- Born: Nélson Jacobina Rocha Pires 1953 Rio de Janeiro, Brazil
- Died: May 31, 2012 (aged 58) Rio de Janeiro, Brazil
- Genres: MPB
- Occupations: Lyricist, songwriter, guitarist
- Instruments: Classical guitar, electric guitar, acoustic guitar
- Years active: 1970s–2012
- Formerly of: Jorge Mautner; Orquestra Imperial; Banda Atômica;

= Nélson Jacobina =

Brazilian songwriter and guitarist (1953–2012)

Nélson Jacobina Rocha Pires (1953 – May 31, 2012) was a Brazilian lyricist, songwriter and guitarist, famous for his enduring partnership with fellow musician Jorge Mautner, with whom he wrote, among many other songs, the 1974 hit "Maracatu Atômico".

==Biography==
Jacobina was born in Rio de Janeiro in 1953. His father, Nelcy Rocha Pires, was a chivalry officer for the Brazilian Army, and his mother, Eloá Jacobina, was a translator and screenwriter. Nelcy died in 1954, when Nélson was only 1 year old, and Eloá eventually remarried filmmaker Fernando Coni Campos. Nélson had three other brothers, one of them being Rubinho Jacobina, also a musician.

Jacobina discovered his vocation for music in the early 1970s, when he founded, alongside Vinicius Cantuária and Arnaldo Brandão, the MPB group Banda Atômica. In 1974 the group would open a show for Jorge Mautner, and since then Mautner and Jacobina became very close friends and musical partners; in the same year they wrote their first song together, "Maracatu Atômico". Initially performed by Mautner on his 1974 self-titled album, it would acquire higher success after being covered by Gilberto Gil and, even later, by pioneering Mangue Bit band Nação Zumbi. Among other hits written by the duo are "Lágrimas Negras" (performed by Gal Costa), "Balaio Grande" (performed by Dorival Caymmi) and "Andar com Fé" (performed by Gilberto Gil). In 1988 he and Mautner released the collaborative album Árvore da Vida. In 1997 they released another collaborative album, Estilhaços de Paixão, alongside Celso Sim.

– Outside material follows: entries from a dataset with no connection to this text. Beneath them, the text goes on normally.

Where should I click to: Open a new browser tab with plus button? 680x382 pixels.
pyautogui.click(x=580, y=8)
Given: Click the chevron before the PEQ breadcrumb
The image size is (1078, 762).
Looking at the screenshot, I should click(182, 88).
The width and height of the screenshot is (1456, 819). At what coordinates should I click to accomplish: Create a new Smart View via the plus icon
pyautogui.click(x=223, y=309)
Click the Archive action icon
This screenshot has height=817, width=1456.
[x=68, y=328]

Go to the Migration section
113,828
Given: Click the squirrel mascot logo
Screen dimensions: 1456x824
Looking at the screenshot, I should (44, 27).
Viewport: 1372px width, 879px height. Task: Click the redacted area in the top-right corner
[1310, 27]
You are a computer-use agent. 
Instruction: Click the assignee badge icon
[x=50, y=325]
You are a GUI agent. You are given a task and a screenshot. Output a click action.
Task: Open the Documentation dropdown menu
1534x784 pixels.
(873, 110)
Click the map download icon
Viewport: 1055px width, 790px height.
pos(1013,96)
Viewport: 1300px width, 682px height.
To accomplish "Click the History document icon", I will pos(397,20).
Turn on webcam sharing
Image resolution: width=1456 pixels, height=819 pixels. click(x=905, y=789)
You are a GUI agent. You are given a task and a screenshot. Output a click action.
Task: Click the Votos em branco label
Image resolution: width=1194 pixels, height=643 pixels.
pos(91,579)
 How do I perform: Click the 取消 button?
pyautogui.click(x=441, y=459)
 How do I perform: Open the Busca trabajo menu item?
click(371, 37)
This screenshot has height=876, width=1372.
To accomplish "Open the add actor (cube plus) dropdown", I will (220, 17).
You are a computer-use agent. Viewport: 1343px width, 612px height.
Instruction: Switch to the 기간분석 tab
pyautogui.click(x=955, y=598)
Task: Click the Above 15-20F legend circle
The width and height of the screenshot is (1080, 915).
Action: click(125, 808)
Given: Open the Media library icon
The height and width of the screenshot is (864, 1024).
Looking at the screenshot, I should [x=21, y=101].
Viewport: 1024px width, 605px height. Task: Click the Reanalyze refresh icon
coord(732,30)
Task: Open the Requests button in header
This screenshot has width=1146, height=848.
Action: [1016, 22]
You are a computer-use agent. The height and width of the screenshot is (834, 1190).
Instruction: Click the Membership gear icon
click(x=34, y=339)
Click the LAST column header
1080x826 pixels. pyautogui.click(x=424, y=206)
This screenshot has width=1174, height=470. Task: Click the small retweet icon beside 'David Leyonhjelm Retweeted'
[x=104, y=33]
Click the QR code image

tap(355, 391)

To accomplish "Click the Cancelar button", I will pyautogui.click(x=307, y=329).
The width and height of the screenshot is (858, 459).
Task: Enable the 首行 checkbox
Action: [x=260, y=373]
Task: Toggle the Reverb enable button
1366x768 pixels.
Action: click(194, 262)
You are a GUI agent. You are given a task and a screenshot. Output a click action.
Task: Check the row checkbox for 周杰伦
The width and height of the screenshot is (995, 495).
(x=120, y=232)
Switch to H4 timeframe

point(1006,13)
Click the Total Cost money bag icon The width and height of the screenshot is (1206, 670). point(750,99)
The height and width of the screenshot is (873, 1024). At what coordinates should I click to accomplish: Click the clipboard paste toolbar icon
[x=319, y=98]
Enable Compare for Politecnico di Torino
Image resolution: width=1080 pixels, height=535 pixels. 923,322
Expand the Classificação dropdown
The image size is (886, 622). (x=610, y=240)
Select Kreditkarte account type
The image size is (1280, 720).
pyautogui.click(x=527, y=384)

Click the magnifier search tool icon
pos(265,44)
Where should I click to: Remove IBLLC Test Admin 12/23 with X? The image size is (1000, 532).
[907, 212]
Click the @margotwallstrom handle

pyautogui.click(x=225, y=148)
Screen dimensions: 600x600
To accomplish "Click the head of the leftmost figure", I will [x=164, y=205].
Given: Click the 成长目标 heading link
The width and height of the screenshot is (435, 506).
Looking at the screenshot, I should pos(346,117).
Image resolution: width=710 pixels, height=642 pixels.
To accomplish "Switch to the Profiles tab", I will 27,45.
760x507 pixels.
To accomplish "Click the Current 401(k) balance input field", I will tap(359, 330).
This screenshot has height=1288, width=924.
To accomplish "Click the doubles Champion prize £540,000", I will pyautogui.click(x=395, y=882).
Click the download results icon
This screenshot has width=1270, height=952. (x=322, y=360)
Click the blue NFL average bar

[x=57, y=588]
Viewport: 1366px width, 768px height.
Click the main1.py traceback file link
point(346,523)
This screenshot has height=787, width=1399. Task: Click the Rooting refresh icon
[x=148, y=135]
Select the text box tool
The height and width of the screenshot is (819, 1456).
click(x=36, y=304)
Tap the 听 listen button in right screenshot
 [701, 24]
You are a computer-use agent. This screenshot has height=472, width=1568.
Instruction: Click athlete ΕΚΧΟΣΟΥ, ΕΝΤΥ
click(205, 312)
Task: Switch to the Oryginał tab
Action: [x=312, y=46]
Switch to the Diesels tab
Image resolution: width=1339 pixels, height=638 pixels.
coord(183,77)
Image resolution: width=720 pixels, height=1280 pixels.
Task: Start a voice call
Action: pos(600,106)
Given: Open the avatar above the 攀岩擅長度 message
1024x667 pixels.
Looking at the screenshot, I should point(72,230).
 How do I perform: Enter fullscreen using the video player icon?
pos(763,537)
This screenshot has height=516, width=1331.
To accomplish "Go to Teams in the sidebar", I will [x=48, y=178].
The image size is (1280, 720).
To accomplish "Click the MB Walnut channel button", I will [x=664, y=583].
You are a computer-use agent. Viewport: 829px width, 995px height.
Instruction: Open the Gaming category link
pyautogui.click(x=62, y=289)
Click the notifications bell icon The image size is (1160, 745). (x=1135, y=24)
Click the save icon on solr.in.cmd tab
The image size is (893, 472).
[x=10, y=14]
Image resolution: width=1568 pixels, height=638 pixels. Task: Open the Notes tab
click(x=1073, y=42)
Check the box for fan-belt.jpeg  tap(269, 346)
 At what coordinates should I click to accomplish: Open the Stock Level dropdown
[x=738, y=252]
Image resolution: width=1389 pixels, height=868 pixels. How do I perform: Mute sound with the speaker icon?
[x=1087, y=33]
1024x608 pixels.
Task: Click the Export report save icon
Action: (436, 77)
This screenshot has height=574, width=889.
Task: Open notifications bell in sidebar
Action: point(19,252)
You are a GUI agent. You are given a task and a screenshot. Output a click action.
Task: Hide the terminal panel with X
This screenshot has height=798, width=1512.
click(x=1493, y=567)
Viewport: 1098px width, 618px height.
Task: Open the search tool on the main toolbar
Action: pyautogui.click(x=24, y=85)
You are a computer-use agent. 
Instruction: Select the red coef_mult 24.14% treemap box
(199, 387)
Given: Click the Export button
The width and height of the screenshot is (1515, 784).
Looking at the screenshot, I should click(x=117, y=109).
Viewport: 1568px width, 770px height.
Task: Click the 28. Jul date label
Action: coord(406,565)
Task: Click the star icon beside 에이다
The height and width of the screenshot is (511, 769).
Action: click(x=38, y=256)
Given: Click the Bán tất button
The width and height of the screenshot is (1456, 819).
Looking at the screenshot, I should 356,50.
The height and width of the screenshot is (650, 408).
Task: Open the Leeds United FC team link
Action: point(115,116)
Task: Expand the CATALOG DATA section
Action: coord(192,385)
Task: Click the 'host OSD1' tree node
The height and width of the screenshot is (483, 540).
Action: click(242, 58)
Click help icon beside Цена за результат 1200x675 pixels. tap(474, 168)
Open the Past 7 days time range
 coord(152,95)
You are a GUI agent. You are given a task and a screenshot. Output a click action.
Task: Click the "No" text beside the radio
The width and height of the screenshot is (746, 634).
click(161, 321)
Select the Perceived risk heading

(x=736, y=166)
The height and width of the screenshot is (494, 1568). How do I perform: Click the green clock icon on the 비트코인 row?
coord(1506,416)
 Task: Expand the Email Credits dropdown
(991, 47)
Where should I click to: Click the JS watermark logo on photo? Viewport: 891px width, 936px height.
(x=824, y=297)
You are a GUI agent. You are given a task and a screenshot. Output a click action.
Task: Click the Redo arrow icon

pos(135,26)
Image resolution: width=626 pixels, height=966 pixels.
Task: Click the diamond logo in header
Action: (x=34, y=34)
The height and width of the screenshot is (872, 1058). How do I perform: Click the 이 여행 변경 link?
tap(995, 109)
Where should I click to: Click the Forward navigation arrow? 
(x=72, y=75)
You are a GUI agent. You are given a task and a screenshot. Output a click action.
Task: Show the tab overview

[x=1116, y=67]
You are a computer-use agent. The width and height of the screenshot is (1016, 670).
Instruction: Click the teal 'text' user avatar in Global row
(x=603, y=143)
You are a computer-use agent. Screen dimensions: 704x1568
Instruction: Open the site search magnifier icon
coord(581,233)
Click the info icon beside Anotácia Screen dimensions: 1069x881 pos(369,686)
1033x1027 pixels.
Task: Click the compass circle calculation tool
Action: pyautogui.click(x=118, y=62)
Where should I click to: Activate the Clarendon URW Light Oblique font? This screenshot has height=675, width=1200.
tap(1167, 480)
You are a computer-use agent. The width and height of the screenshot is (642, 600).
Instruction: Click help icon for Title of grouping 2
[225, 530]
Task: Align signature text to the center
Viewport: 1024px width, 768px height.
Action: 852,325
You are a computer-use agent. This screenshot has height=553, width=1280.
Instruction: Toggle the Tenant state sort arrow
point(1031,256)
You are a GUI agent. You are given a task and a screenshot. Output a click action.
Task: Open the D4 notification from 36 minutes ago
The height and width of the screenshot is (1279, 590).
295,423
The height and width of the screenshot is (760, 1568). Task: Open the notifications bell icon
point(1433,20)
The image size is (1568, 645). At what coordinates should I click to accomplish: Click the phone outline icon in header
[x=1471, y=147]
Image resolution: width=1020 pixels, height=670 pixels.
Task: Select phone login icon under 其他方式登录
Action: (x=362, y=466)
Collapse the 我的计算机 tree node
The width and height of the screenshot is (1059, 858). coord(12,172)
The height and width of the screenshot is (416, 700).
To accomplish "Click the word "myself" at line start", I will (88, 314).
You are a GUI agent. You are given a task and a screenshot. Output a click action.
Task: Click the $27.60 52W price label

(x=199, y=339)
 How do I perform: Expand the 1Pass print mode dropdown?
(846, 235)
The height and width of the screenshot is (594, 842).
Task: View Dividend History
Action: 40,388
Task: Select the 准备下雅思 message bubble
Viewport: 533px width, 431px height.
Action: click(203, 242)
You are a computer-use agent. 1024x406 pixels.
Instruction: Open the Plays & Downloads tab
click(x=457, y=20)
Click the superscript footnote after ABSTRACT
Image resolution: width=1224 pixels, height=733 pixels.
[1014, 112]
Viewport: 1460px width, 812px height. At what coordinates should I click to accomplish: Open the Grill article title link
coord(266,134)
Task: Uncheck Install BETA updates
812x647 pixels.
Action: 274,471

In 2002 Jacobina served as a guest musician on synthpop band Metrô third studio album, Déjà-Vu, providing some acoustic guitar passages. Later on he founded the big band Orquestra Imperial alongside many other icons of MPB and Brazilian rock such as Rodrigo Amarante (of Los Hermanos fame), Moreno Veloso, Domenico Lancellotti, Alexandre Kassin, Nina Becker, Thalma de Freitas and Wilson das Neves. Jacobina served as the band's guitarist until 2012, when he died at age 58 of lung cancer on May 31; he was diagnosed with the disease as early as 2008. Orquestra Imperial had finished and released its second studio album a couple of months before Jacobina's death.